Setelah beberapa saat, Elina berdiri dan berjalan menuju kamar Aira. Aku mengikuti di belakang, meskipun tahu bahwa percakapan ini bisa jadi sulit. Elina mengetuk pintu kamar Aira perlahan, berharap agar Aira mau membuka dan mendengarkan.

Pintu terbuka dengan sedikit ragu, dan Aira berdiri di baliknya, matanya sembab. Elina memandangnya dengan penuh kasih sayang. "Aira, kamu tahu kan kami tidak pernah berniat untuk membuatmu merasa terasingkan. Kami hanya ingin kamu tahu bahwa kami tetap ada untukmu, dan kami akan selalu mendukungmu."

Aira menunduk, terdiam sejenak. Kemudian, dengan suara lirih, dia berkata, "Aku merasa seperti semuanya berubah begitu cepat. Aku takut kehilangan kalian berdua."

Elina duduk di samping Aira, memeluknya dengan lembut. "Kami tidak akan pergi ke mana-mana, Aira. Kami akan tetap bersama, kita hanya sedang berusaha mencari cara agar kita semua bisa merasa lebih baik."

Aku berdiri di pintu, mengamati mereka berdua. Ada perasaan haru yang tiba-tiba datang, melihat betapa dalam ikatan kami satu sama lain. Terkadang, perasaan takut dan cemburu itu datang bukan karena kita ingin memisahkan diri, tetapi karena kita ingin menjaga hubungan tersebut tetap utuh.

Aira akhirnya menangis di pelukan Elina, dan aku bisa merasakan beban yang sedikit berkurang dari pundak mereka. Mungkin inilah yang diperlukan—kesabaran, saling memahami, dan memberi ruang bagi masing-masing untuk tumbuh.

Kami bertiga duduk di kamar itu, saling berbicara dengan hati yang terbuka. Kami tahu ini tidak akan mudah, tetapi kami siap menjalani perjalanan ini bersama.

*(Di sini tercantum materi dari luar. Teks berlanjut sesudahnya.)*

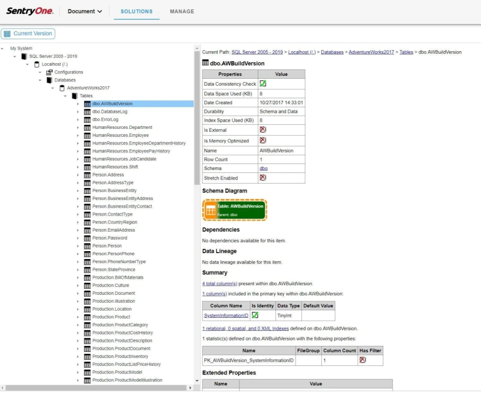Open the Document dropdown menu
Image resolution: width=481 pixels, height=393 pixels.
pyautogui.click(x=85, y=12)
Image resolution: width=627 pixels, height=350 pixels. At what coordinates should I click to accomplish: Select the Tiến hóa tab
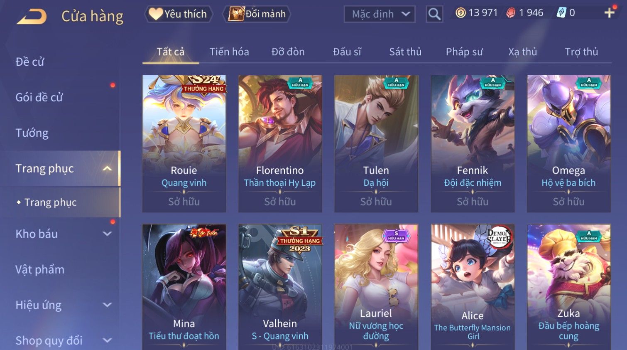229,52
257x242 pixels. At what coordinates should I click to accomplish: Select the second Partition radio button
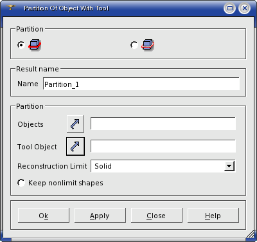[x=134, y=45]
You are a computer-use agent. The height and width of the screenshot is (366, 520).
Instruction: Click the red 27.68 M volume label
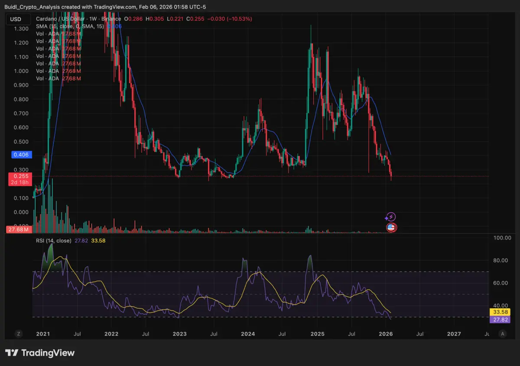click(18, 229)
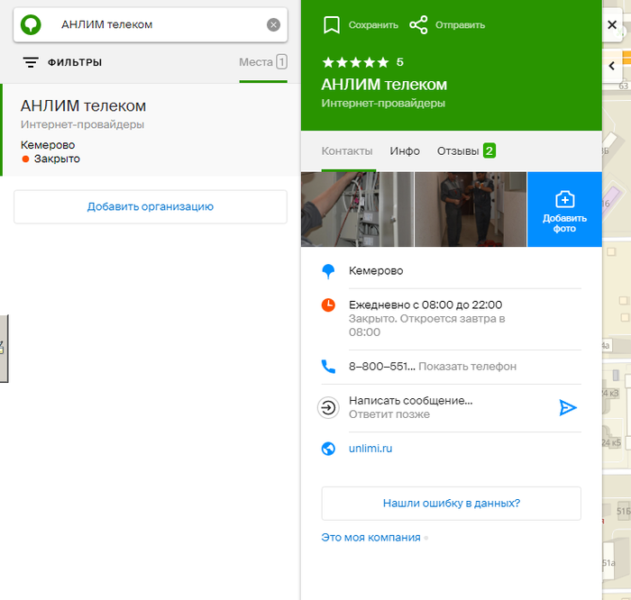The width and height of the screenshot is (631, 600).
Task: Click the globe icon beside unlimi.ru
Action: point(328,449)
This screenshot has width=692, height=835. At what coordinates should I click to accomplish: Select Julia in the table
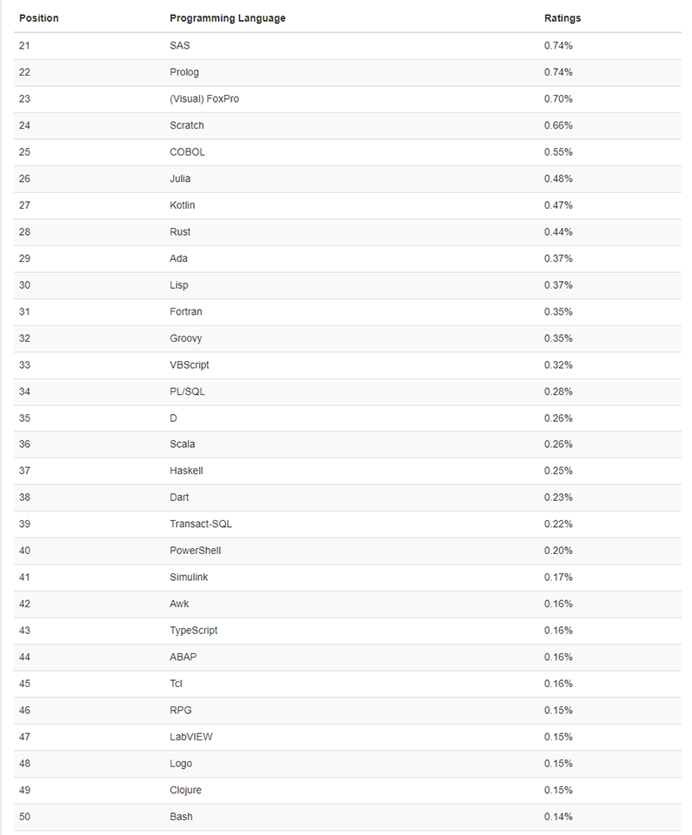click(x=180, y=179)
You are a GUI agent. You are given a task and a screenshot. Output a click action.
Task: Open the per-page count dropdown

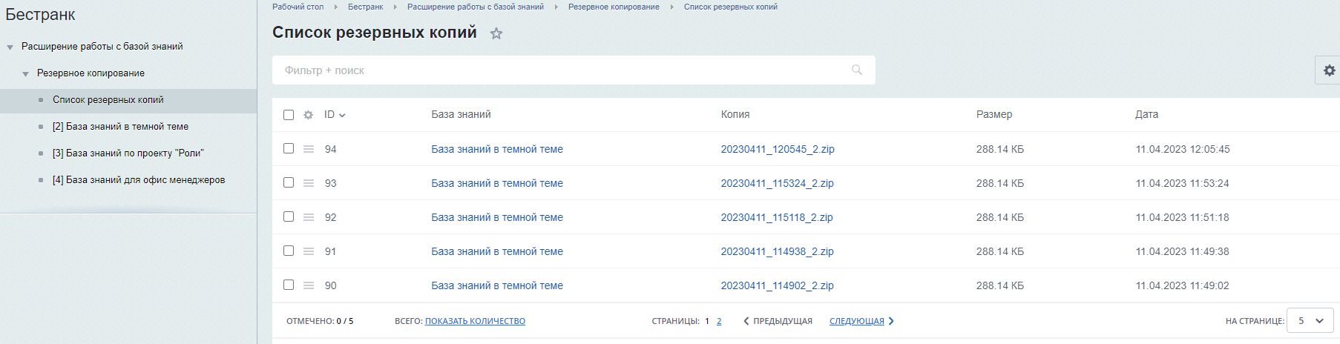pyautogui.click(x=1310, y=321)
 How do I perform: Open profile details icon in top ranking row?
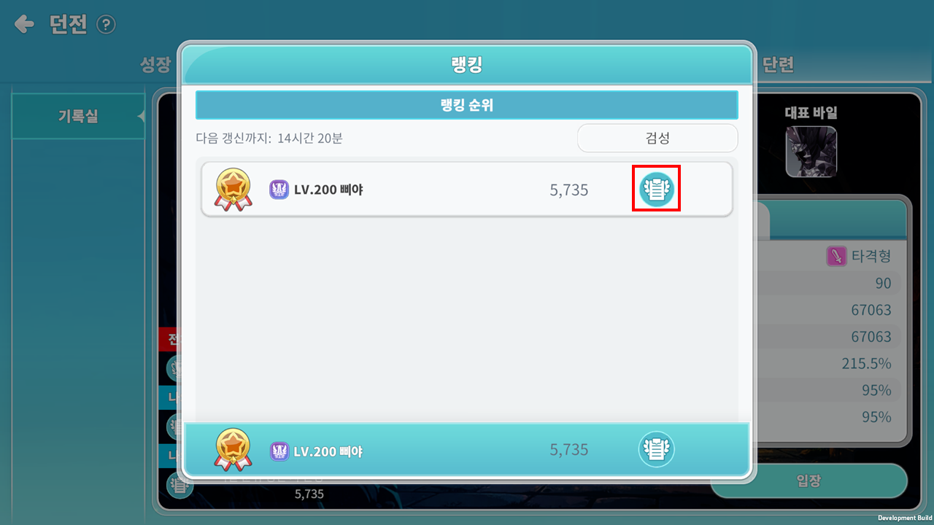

Pagi itu, langit tampak cerah, dan udara terasa lebih segar dari biasanya. Aku bangun dengan perasaan yang sedikit lebih ringan. Setelah semalam berbicara dengan Aira dan Elina, ada harapan baru yang mulai tumbuh dalam hatiku. Meskipun kami masih harus melalui banyak hal, aku merasa bahwa kami bisa melaluinya bersama.

Aira keluar dari kamarnya lebih pagi dari biasanya, dan senyum kecil muncul di wajahnya saat melihat aku dan Elina duduk di meja makan, menikmati sarapan. Ada sesuatu yang berbeda hari ini—sesuatu yang penuh dengan ketulusan dan kebersamaan.

"Aku minta maaf kalau kemarin aku sedikit berlebihan," kata Aira sambil duduk di kursi sebelahku. "Aku hanya merasa takut, takut semuanya berubah begitu cepat, dan aku tidak tahu bagaimana menyesuaikan diri."